SYK identified by bioinformatics analysis promotes the proliferation of multiple myeloma

Despite recent advancements, the pathogenesis of multiple myeloma (MM) remains incompletely elucidated, with relapse and therapy resistance persisting as major clinical challenges, underscoring the imperative to identify novel therapeutic targets. Differentially expressed genes were initially screened from the GSE6477 and GSE6691 datasets. Subsequent functional annotation and pathway enrichment analyses were conducted utilizing the DAVID bioinformatics platform. A protein-protein interaction network was constructed via the STRING database, followed by module analysis and hub genes identification through CytoHubba plugin. The biological significance of candidate genes was ultimately validated through ex vivo cellular functional assays and in vivo xenograft tumorigenesis experiments in murine models.
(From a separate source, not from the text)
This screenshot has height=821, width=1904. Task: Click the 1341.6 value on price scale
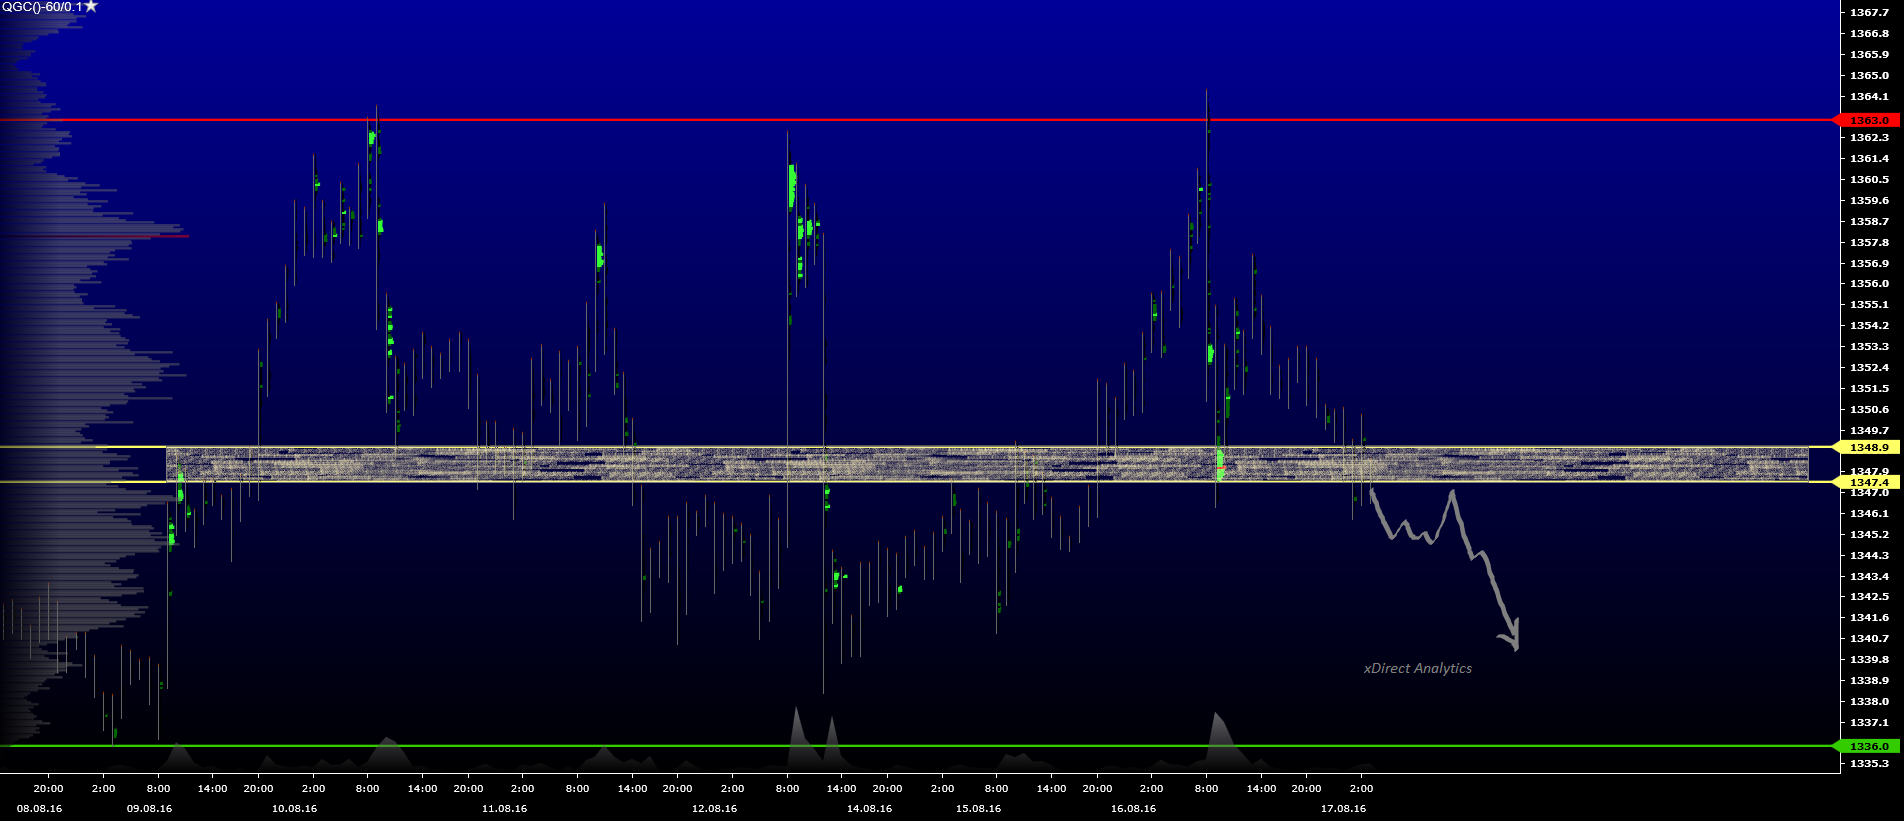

Bioinformatics analysis identified spleen tyrosine kinase (SYK) as the most prognostically significant candidate gene (p = 0.027). The SYK-specific inhibitor BAY61-3606 demonstrated time- (p < 0.05) and dose- (p < 0.01) dependent inhibition of MM cell viability, concomitant induction of G2/M phase cell cycle arrest (p < 0.001), and significant promotion of apoptosis (p < 0.05). In vivo experiments utilizing MM xenograft models demonstrated that BAY61-3606 administration significantly attenuated tumor growth kinetics (p < 0.05). Our findings establish SYK as a therapeutic target in MM, thereby facilitating the development of innovative treatment strategies.